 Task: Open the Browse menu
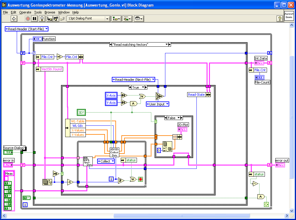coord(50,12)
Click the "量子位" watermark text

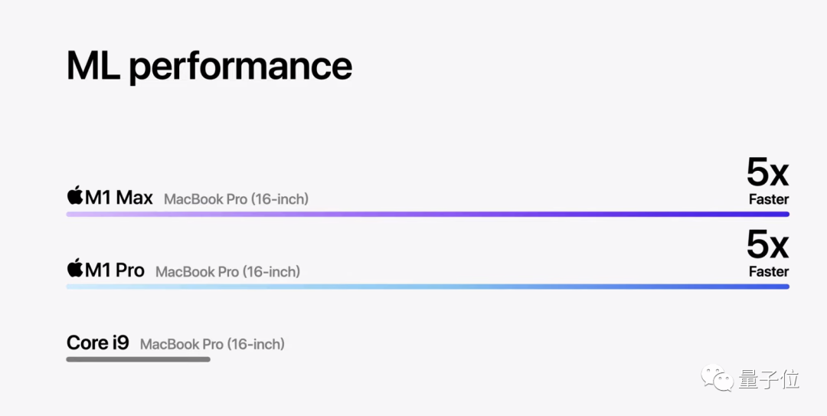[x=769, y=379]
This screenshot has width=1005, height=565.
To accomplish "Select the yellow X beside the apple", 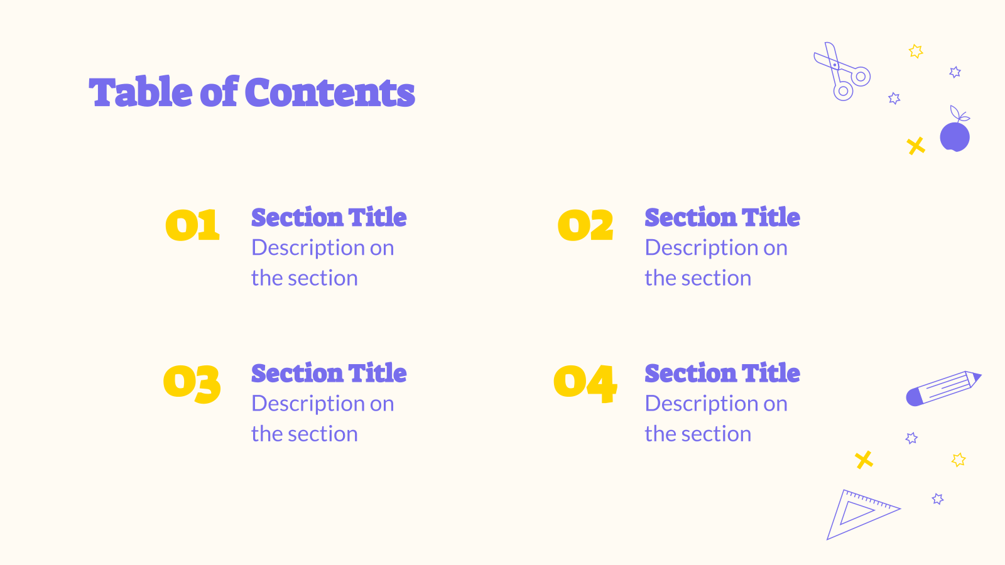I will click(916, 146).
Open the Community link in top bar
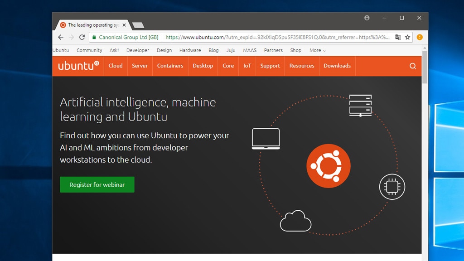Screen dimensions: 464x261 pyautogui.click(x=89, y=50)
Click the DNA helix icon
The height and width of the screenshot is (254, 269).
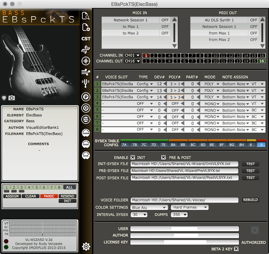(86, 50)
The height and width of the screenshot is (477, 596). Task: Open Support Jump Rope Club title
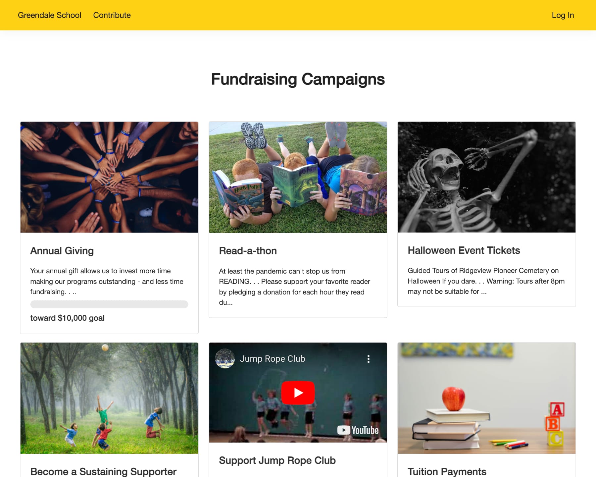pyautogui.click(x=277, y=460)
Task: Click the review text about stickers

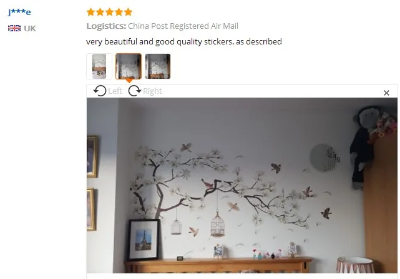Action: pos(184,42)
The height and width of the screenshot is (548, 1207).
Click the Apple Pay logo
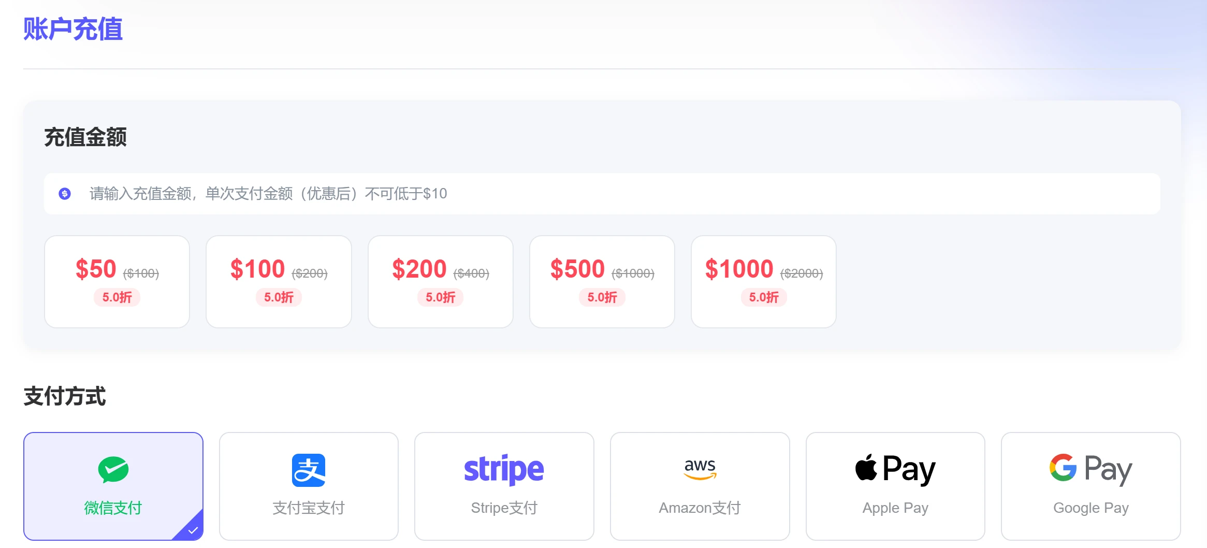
...
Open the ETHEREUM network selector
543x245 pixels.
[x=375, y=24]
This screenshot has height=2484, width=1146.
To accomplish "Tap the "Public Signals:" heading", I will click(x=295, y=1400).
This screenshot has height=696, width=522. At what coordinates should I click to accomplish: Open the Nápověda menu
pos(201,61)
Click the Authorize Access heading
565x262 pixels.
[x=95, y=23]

*TASK OBJECTIVE*
Range to print from the listing above: from the line with "Task: Click the review text about stickers" up to and including the line with "Click the Apple Pay logo". Please print those lines exactly, with no pictures and nothing more.

*SOLUTION TO THIS TASK*
Task: Click the review text about stickers

Action: pos(184,42)
The height and width of the screenshot is (548, 1207).
Click the Apple Pay logo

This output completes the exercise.